2) Wireless Consumer Choice Act
Sen. Amy Klobuchar (D-Minn.) introduced this bill later in the week, taking a different approach. The Wireless Consumer Choice Act goes after the Federal Communications Commission, changing how they would enforce the rules. The law requires the FCC to, within 180 days, force “providers of commercial mobile services and commercial mobile data services to permit the subscribers of such services ... to unlock any type of wireless device used to access such services.”
3) Rep. Bob Goodlatte (R-Va.) Pending Bill
On Friday, the House announced that a bill was about to be introduced by Goodlatte, with bipartisan help from representatives John Conyers (D-Mich.), Howard Coble (R-N.C.), and Mel Watt (D-N.C.). We don’t know what Goodlatte intends, but he did say, “as Chairman of the House Judiciary Committee, I intend to work closely with members of the House and Senate Judiciary Committees to ensure that cell phone users have the ability and freedom to use their cell phone with the carrier of their choosing.”
Khanifar has kept up with all of the bills and scrutinizing the potential effectiveness of each change.
He pointed out after the announced House plans that the latter makes him most hopeful, because it is judiciary committees that really affect the rules.

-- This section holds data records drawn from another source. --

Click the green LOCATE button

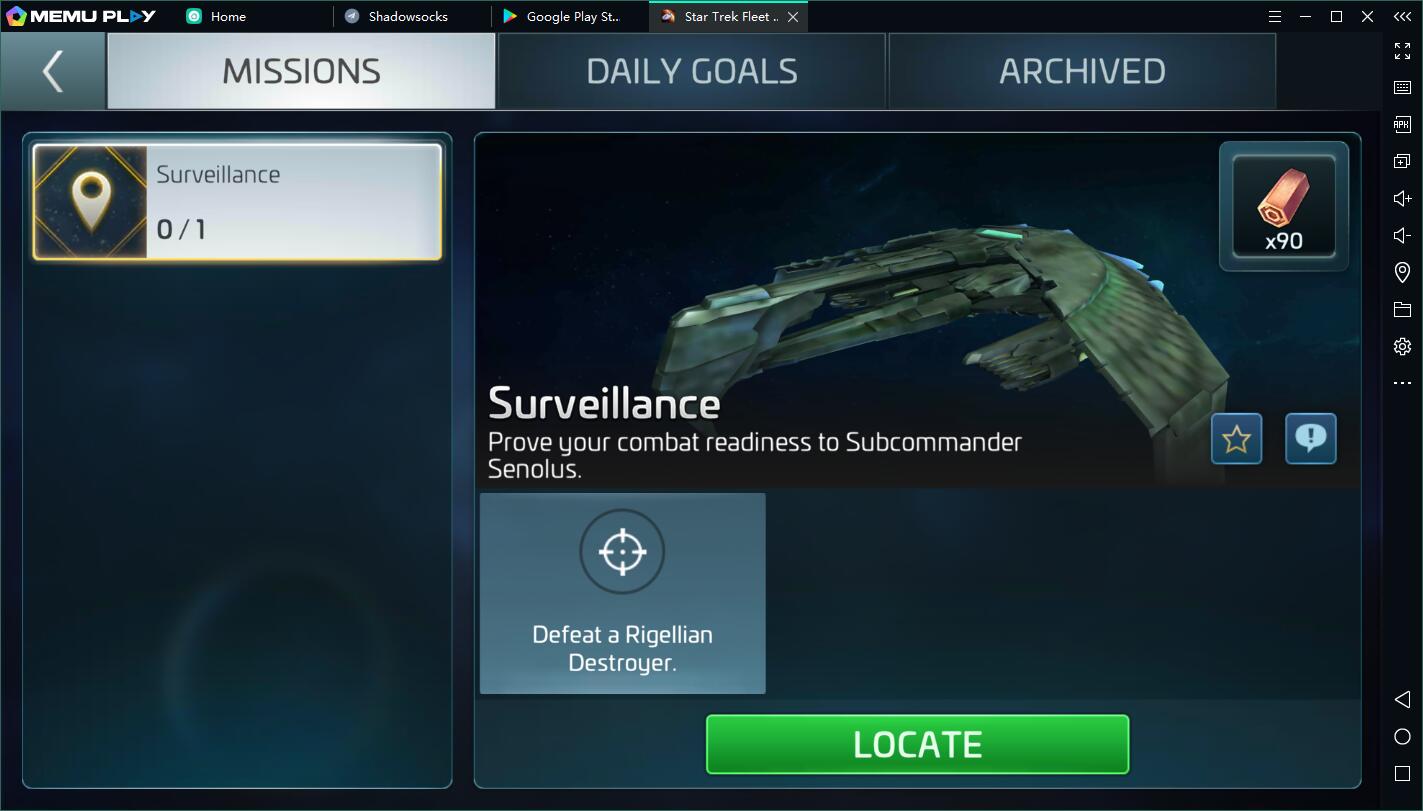pyautogui.click(x=917, y=744)
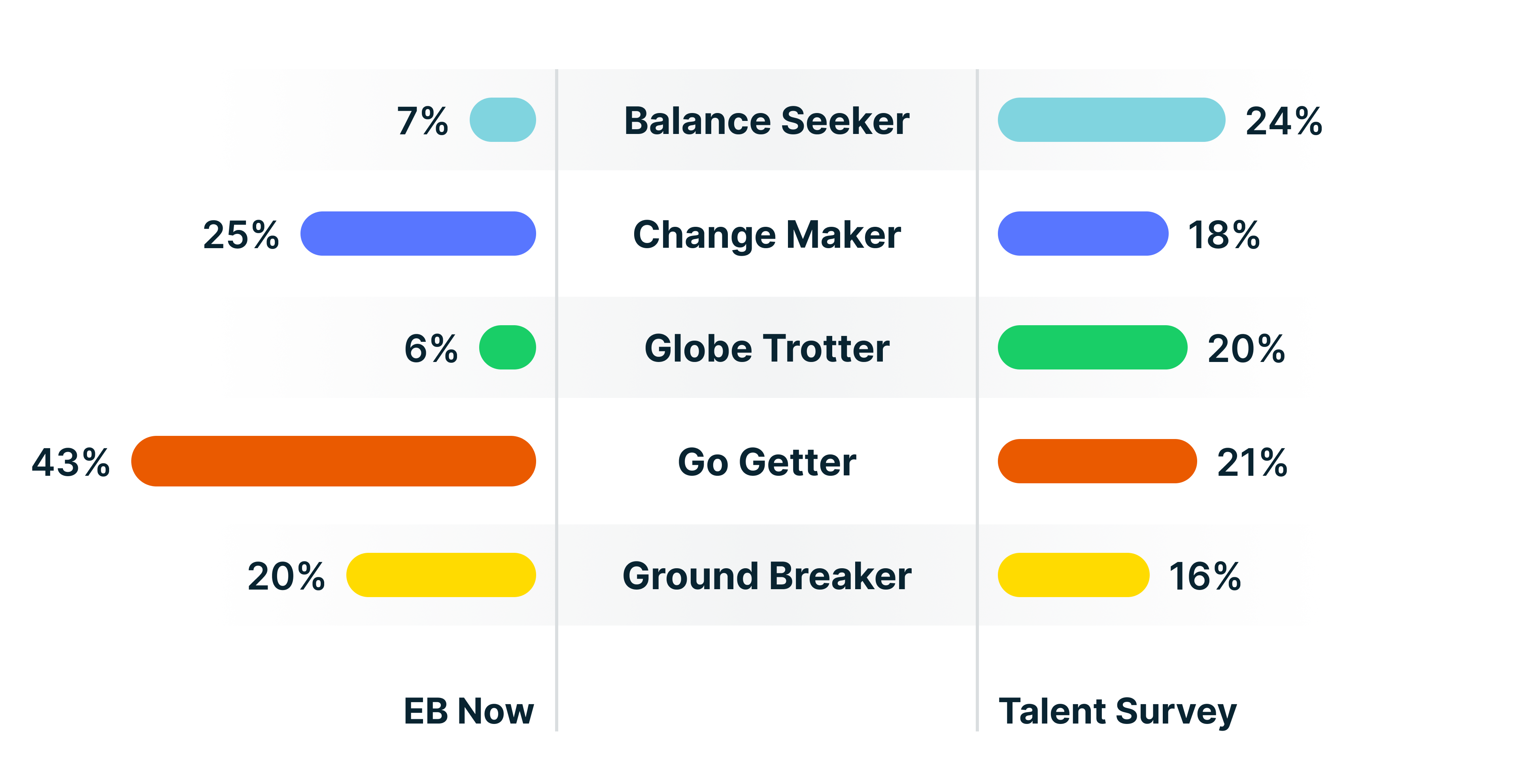Click the 43% value next to Go Getter
This screenshot has height=784, width=1534.
71,463
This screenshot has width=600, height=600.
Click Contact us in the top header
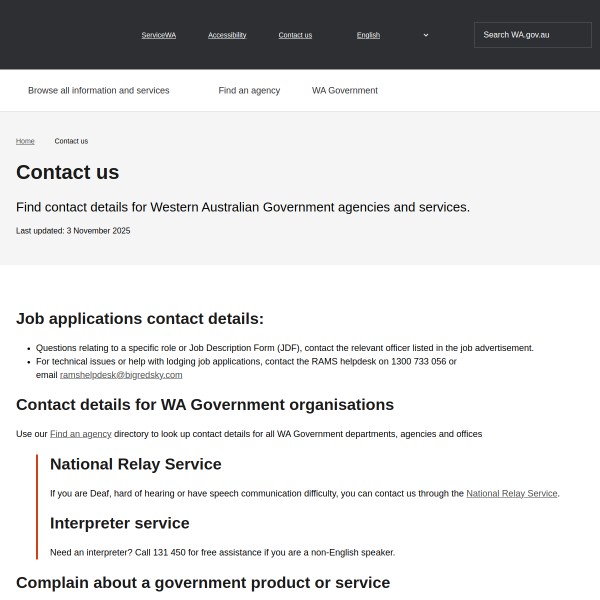coord(295,35)
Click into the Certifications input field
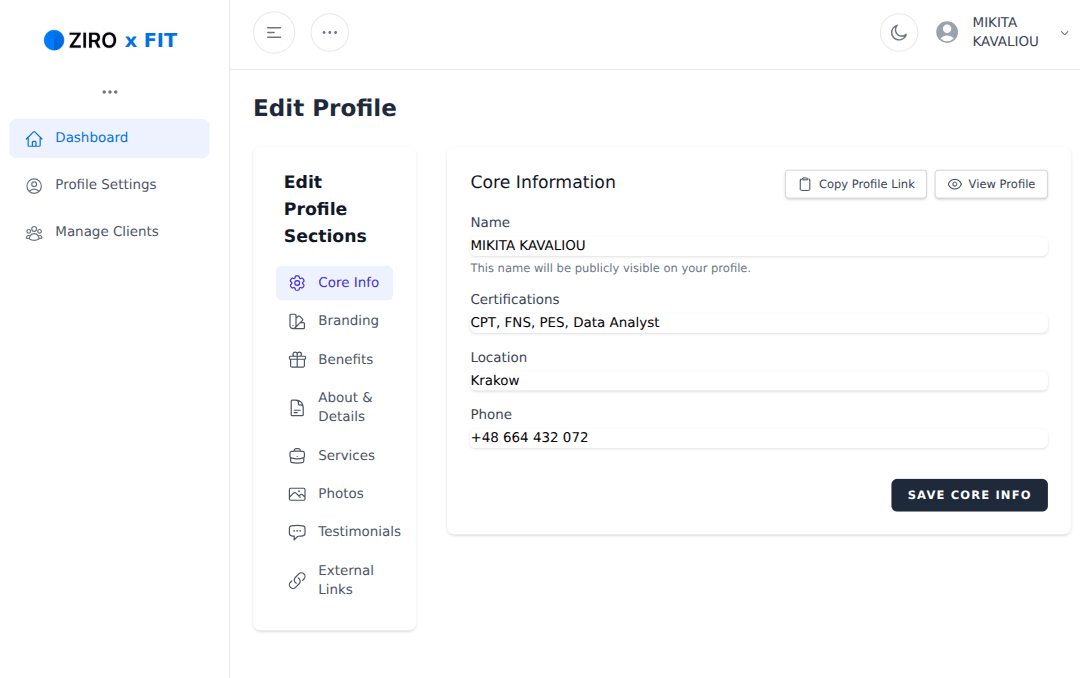The height and width of the screenshot is (678, 1080). (x=758, y=323)
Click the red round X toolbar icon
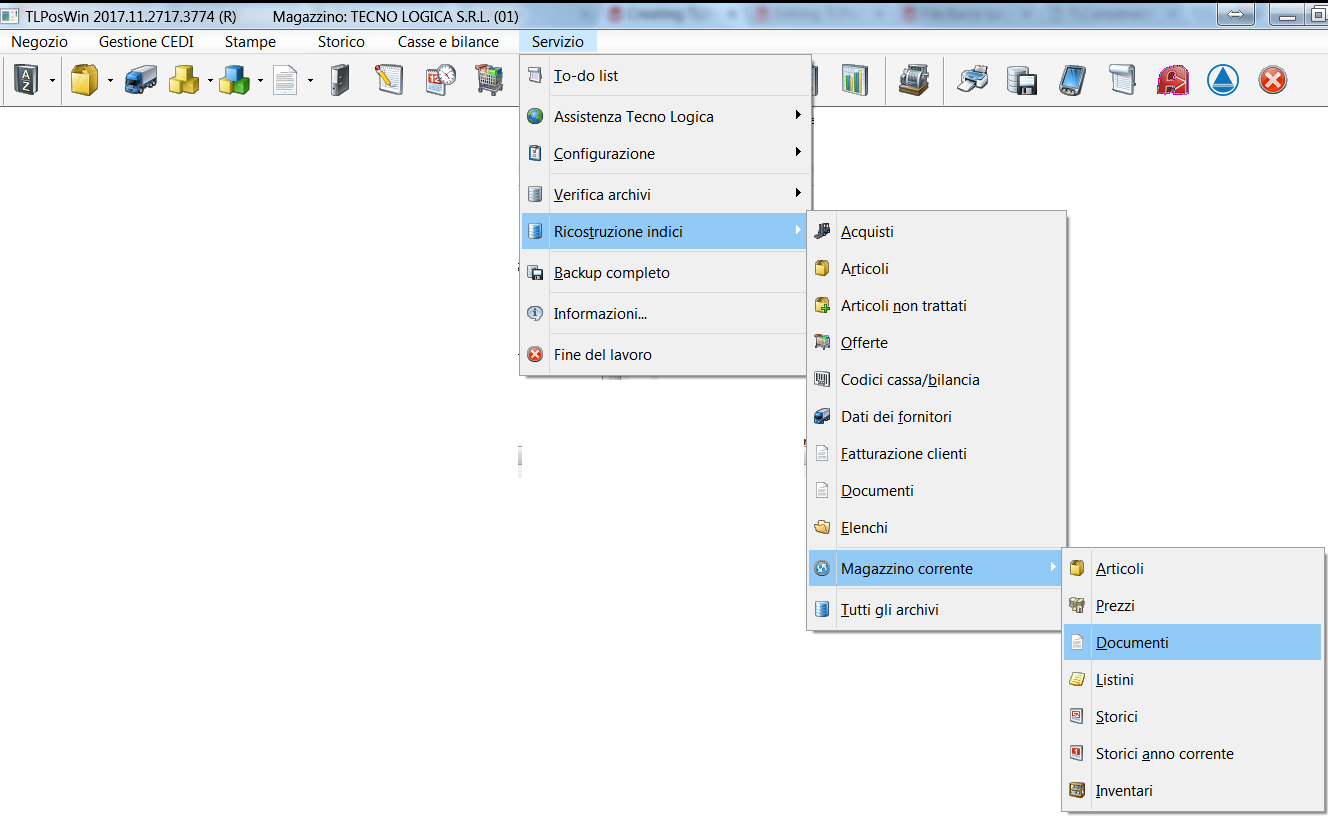Viewport: 1328px width, 816px height. [x=1272, y=80]
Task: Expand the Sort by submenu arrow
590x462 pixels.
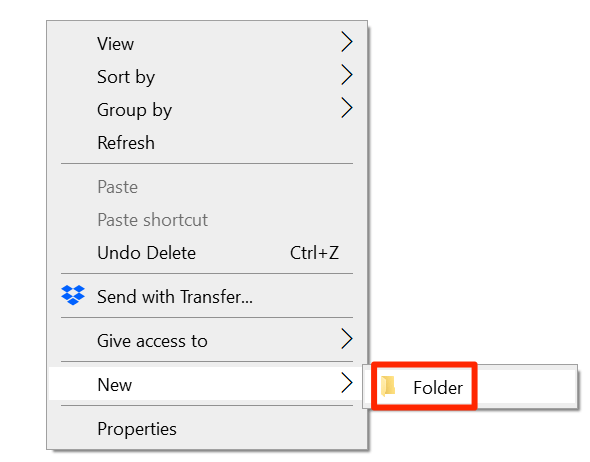Action: 347,75
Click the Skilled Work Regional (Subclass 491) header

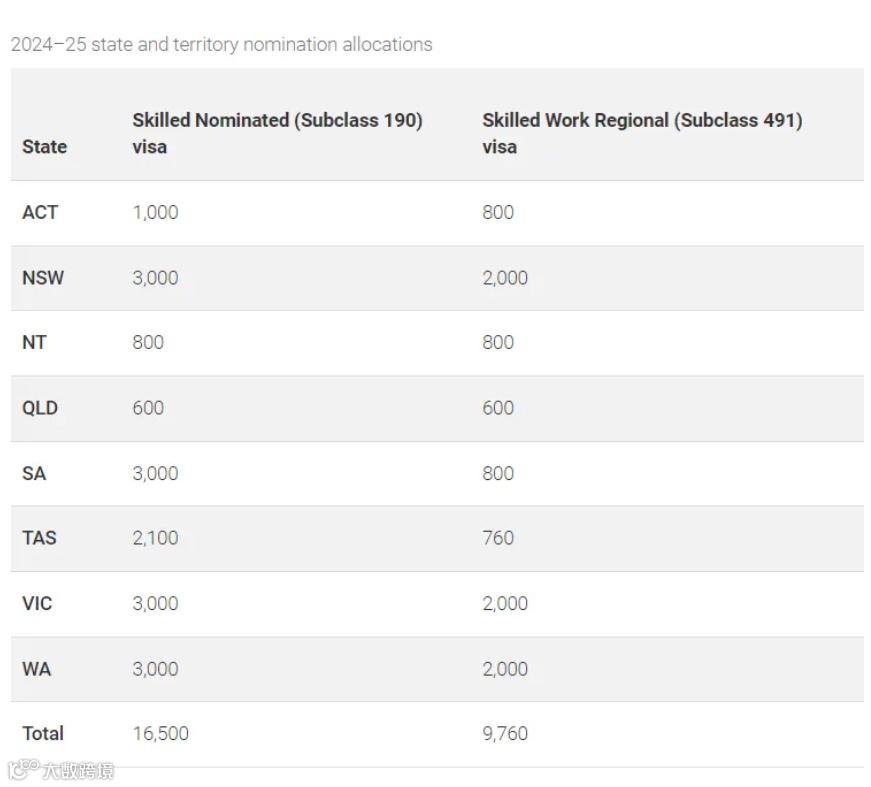(642, 133)
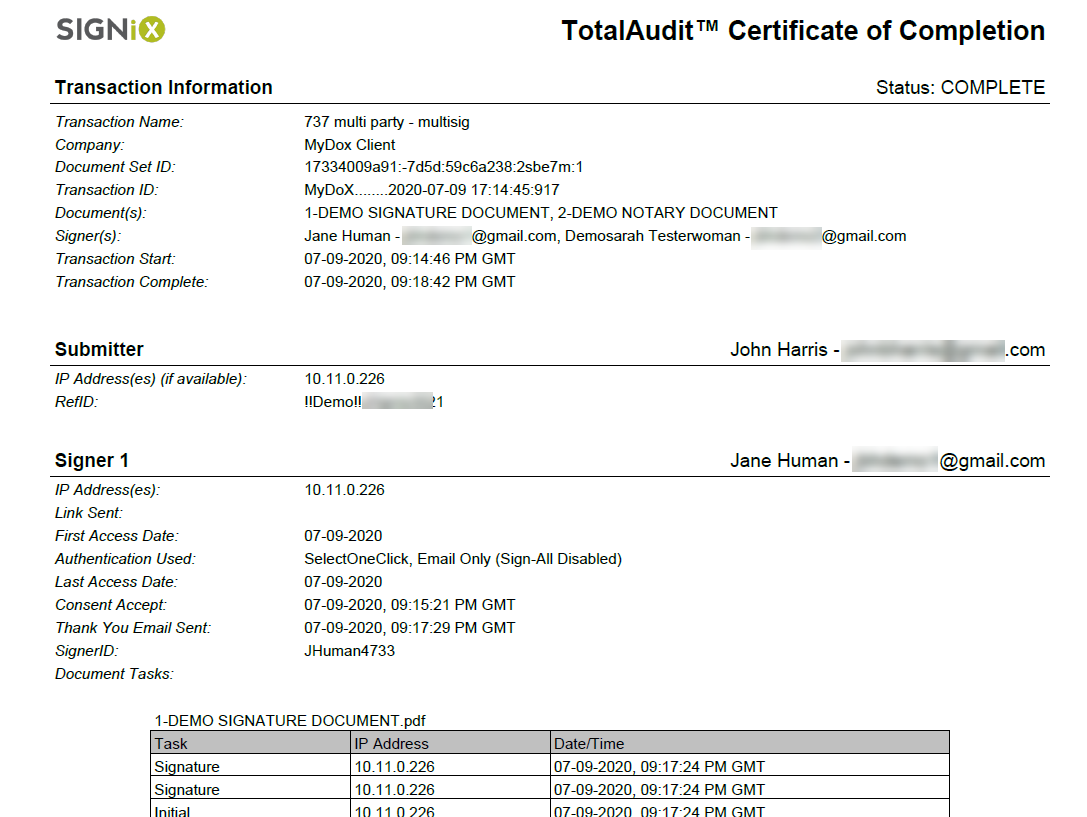The image size is (1087, 817).
Task: Click the Date/Time column header
Action: 588,743
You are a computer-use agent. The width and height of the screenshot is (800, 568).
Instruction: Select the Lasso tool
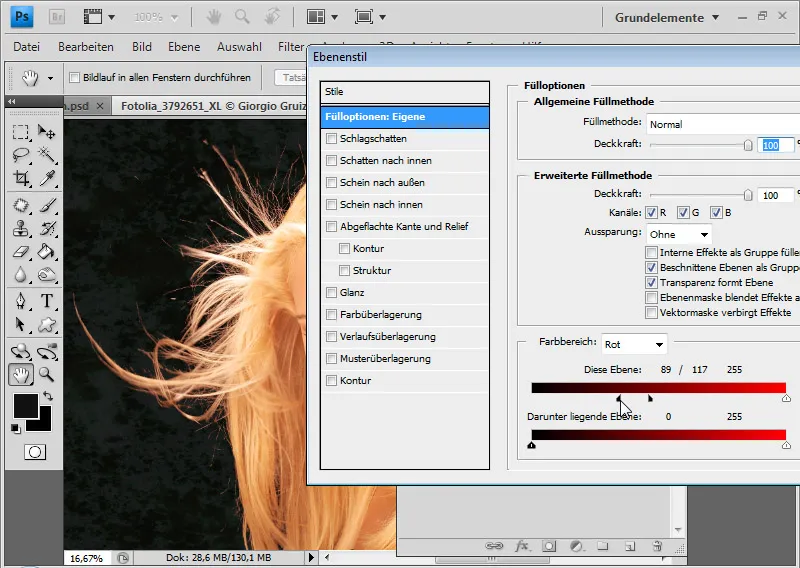(21, 155)
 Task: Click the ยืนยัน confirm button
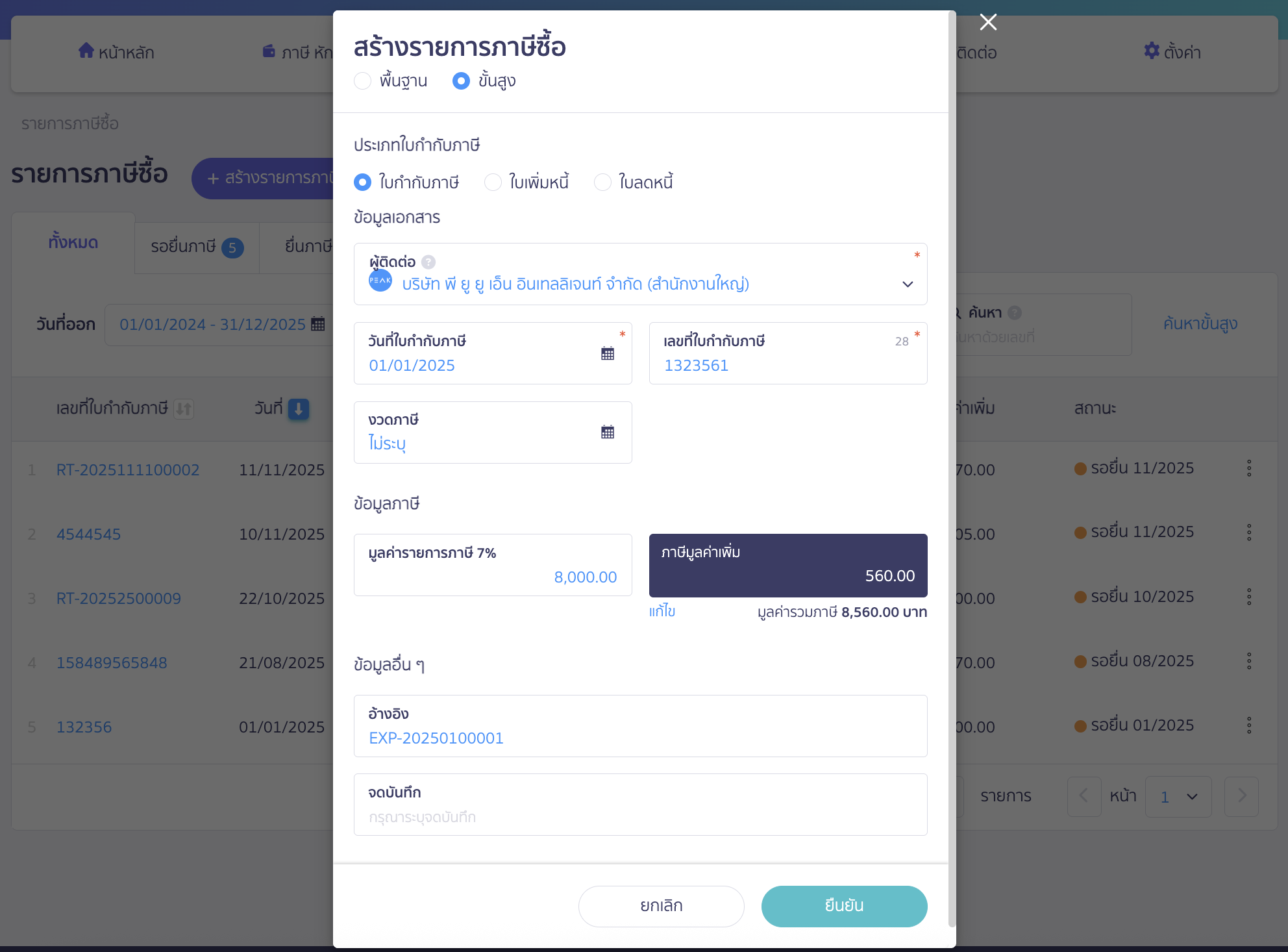click(844, 906)
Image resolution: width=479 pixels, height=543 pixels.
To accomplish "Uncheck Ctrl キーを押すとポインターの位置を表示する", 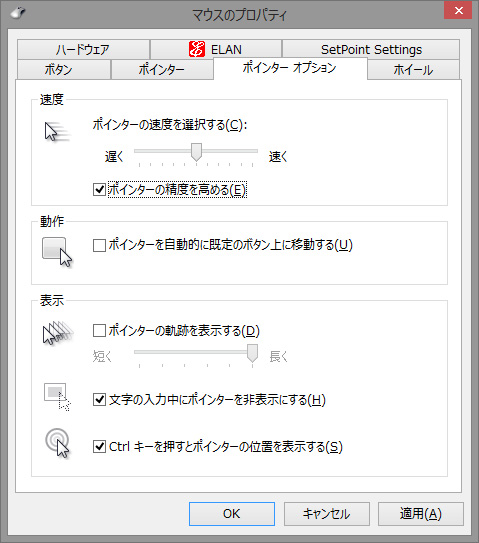I will coord(99,446).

“Since the House and Senate Judiciary Committees have jurisdiction over all copyright law including the Digital Millennium Copyright Act (DMCA), these are the most relevant representatives involved in this decision making process, and I expect this may be the most significant bill to come out yet,” Khanifar said in a statement Friday afternoon. “Early indications are that it won't address some of the issues that we want solved, but of course you'll get my full commentary once the full text has been released.”
Which of these do you think is most likely to pass? Which one would be most effective? Wouldn’t it be great if those two questions had the same answer? Isn’t it sad how unlikely that is to be true?